Canadian Factory Activity Grows at Record Rate

Canada Trade Surplus
source: 123rf.com

Data released last week showed that Canadian manufacturing activity expanded at a record rate in March, as the easing of coronavirus restrictions helped provide a tangible boost.

The IHS Markit Canada Manufacturing Purchasing Managers’ index (PMI) increased to a seasonally adjusted 58.5 in March, up from the 54.8 recorded in February. March’s reading was the highest reading in the 10-year history of the survey.

Also, the new orders index increased to 58.0 from the 54.4 recorded in February, whilst the measure of output was at 57.7, up from 52.0. March’s reading was the highest since November 2013.

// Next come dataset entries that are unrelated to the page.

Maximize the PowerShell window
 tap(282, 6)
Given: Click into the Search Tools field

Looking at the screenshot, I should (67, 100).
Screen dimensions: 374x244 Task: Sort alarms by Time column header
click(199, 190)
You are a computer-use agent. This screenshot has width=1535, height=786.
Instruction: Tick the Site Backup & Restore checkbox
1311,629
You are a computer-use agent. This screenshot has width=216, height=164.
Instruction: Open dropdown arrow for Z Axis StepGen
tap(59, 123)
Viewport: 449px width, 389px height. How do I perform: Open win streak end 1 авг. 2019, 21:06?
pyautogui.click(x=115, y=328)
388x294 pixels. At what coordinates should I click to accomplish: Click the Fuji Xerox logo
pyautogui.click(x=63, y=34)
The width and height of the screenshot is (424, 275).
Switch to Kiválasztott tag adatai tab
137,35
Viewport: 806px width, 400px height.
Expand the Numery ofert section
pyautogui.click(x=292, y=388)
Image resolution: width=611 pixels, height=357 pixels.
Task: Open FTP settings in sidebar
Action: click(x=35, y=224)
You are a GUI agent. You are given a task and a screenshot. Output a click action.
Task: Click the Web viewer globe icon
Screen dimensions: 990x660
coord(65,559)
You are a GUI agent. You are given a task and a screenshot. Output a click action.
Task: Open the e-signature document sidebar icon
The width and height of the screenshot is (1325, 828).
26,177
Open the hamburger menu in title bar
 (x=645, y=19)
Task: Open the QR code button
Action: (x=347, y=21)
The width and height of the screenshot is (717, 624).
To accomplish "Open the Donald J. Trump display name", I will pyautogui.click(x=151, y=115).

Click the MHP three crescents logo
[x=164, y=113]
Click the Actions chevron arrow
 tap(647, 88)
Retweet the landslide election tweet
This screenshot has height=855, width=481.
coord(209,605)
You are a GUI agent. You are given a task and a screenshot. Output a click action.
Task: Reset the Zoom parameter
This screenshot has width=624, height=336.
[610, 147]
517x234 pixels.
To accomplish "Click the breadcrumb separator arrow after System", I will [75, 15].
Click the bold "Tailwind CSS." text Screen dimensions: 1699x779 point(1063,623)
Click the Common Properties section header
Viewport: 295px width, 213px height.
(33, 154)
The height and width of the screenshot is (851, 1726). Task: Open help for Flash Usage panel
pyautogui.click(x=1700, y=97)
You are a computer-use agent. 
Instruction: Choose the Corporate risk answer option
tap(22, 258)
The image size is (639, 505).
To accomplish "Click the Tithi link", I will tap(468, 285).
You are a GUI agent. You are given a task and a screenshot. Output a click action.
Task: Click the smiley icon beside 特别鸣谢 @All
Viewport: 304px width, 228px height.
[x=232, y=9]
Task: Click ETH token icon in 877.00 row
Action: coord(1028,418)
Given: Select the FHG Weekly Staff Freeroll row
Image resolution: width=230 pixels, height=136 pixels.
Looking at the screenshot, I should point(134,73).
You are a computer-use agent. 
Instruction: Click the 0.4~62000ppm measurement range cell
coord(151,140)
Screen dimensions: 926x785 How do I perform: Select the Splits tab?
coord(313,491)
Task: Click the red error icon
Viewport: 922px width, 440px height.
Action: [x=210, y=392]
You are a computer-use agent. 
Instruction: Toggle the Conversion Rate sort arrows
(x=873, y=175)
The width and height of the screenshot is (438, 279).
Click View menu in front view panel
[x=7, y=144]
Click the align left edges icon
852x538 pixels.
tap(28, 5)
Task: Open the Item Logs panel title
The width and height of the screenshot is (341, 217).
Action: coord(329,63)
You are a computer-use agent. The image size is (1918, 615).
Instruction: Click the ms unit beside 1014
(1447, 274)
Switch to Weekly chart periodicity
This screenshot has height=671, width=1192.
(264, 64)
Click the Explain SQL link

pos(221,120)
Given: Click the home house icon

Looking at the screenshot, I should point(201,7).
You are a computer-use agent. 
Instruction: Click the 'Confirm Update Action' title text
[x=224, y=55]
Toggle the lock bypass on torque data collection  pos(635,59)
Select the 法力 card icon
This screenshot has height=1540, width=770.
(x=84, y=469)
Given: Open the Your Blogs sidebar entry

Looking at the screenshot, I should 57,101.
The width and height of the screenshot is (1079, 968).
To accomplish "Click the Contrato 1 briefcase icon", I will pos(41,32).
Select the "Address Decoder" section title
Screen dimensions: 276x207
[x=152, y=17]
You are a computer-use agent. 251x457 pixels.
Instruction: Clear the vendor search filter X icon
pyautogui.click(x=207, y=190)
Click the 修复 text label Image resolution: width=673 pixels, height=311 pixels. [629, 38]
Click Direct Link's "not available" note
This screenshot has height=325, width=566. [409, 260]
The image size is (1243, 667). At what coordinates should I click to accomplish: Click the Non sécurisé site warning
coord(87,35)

Shreeya Patel, an economist at IHS Markit, said in a statement:

“Canadian manufacturers ended the first quarter of 2021 on an upbeat note,”

“The growth was driven by stronger demand as COVID-19 restrictions continue to ease across the provinces.”

Shreeya Patel

As well as being the fastest rate of expansion in survey history, the latest reading records a ninth consecutive month of expansion in Canada’s factory activity.

Canadian Economy in Good Shape

Currently, the third wave of coronavirus continues in Canada. However, the growth in manufacturing activity provides further confirmation that the Canadian economy is actually in a good shape.

Statistics Canada reported almost 17,000 new businesses were created in December. The figure is higher than the monthly average of 15,725 in the five years before the pandemic. December’s figure also followed above-average gains made in October and November too.

Canada has experienced a very steep V-shaped 2020 with a faster than expected recovery in the first three months of 2021.

Elsewhere in economic news, especially In the Canadian employment sector, there are concerns. Only 80 percent of jobs lost during the pandemic have been recovered. This means there are 600,000 fewer Canadians in employment than before the pandemic started. Also, the number of Canadians out of work for more than six months has risen to be between 1.4 million and 1.6 million since last May, a jump of around 66%. The Parliamentary Budget Officer expects the unemployment rate to remain above the 2019 rate of 5.7 percent until 2023.

However, it seems that the Canadian economy is robust enough to withstand the latest round of restrictions. The Conference Board of Canada recently forecast full year growth in 2021 of almost 6 per cent.

Now, according to National Bank, the Canadian economy is only down around 2 percent from the pandemic peak. At that time, amid national shutdowns, the economy plunged 18 percent.

As the vaccination speeds up, the future is looking solid for the Canadian economy. Annualized growth in the first quarter of 2021 is likely to register at more than 5 per cent. Expect growth to accelerate once the infection rate subsides.